Do this - Quote the records below verbatim, leaving out the pictures.

Input -
· · · ·
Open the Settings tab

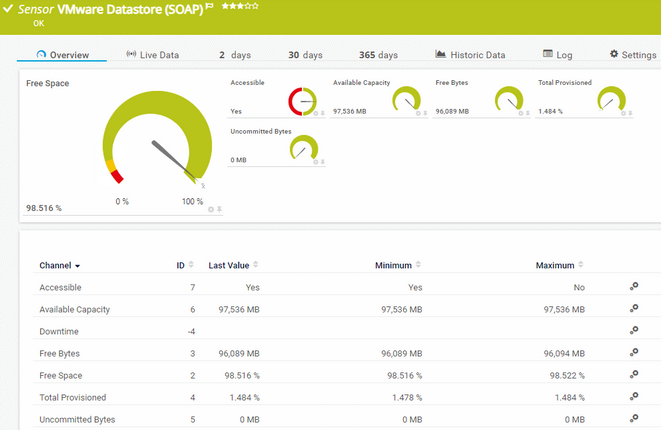pyautogui.click(x=633, y=55)
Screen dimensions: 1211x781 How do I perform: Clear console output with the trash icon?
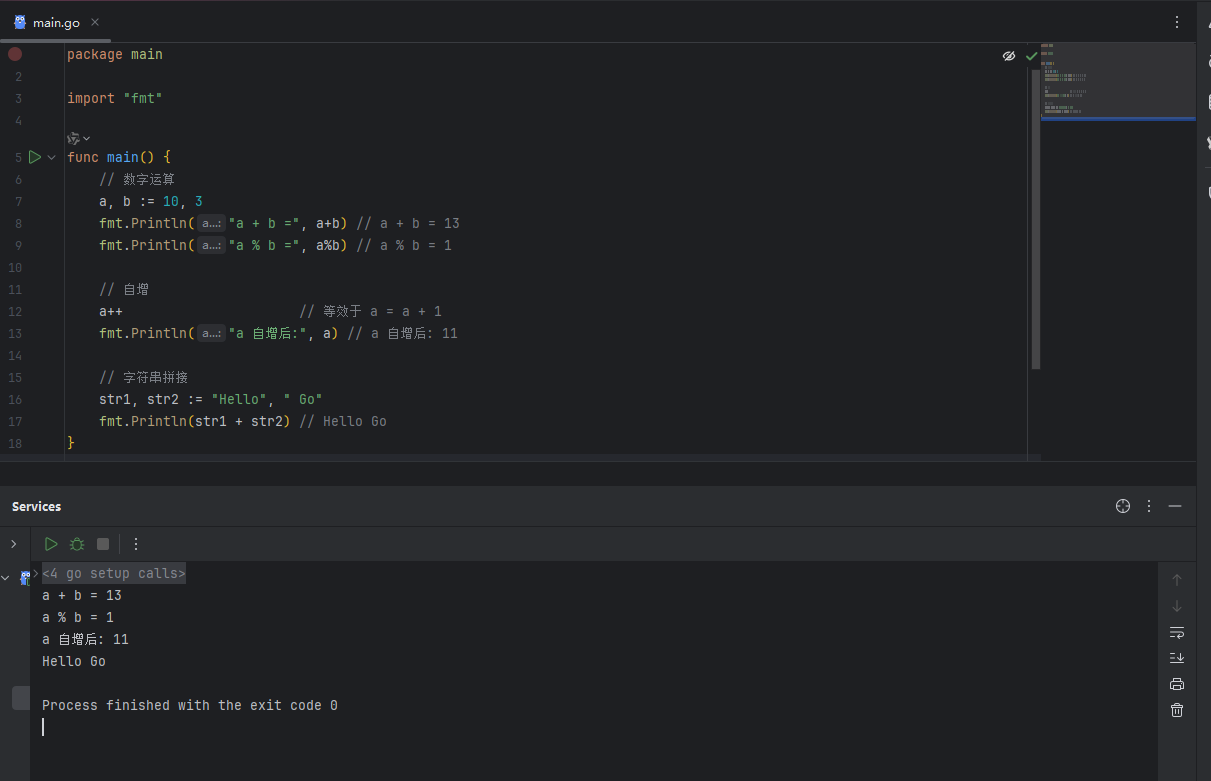1177,710
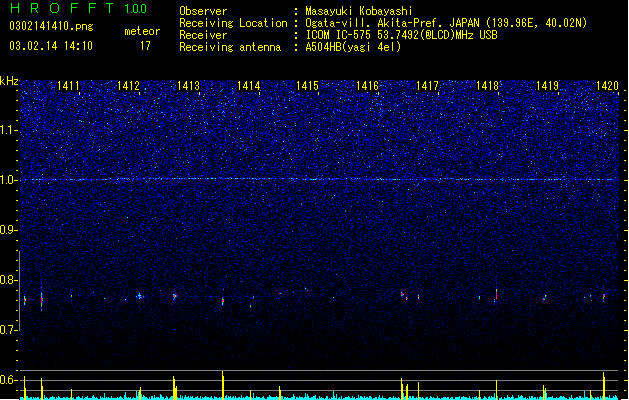The image size is (629, 400).
Task: Select the 1418 time marker
Action: [487, 85]
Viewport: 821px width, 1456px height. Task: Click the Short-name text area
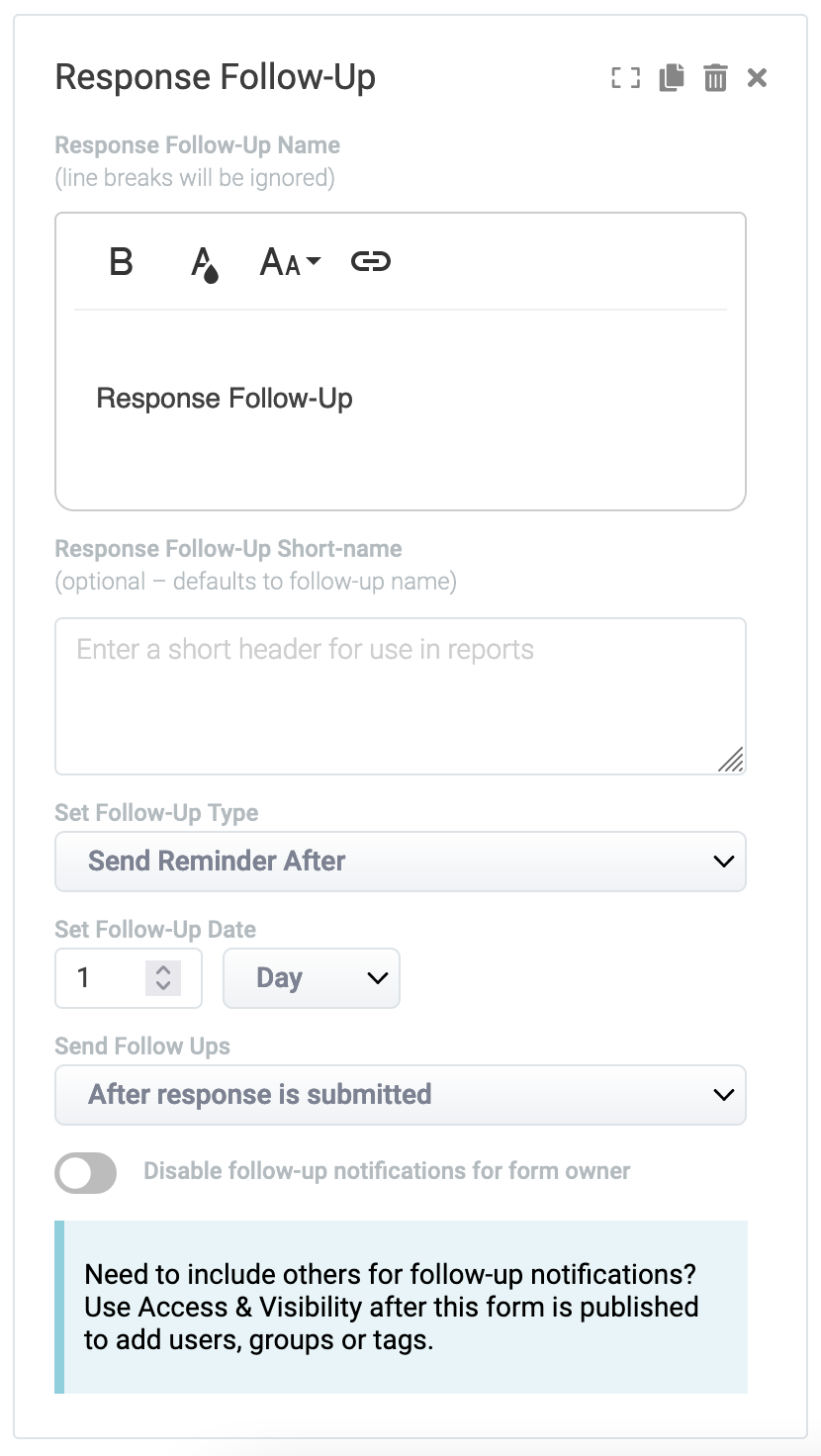(x=400, y=696)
· · · ·
Problem solution -
Open the Settings tab

pyautogui.click(x=633, y=55)
Screen dimensions: 1211x781 How do I perform: Clear console output with the trash icon?
1177,710
The image size is (629, 400).
Task: Select the 1418 time marker
Action: [487, 85]
Viewport: 821px width, 1456px height. Task: Click the Short-name text area
(x=400, y=696)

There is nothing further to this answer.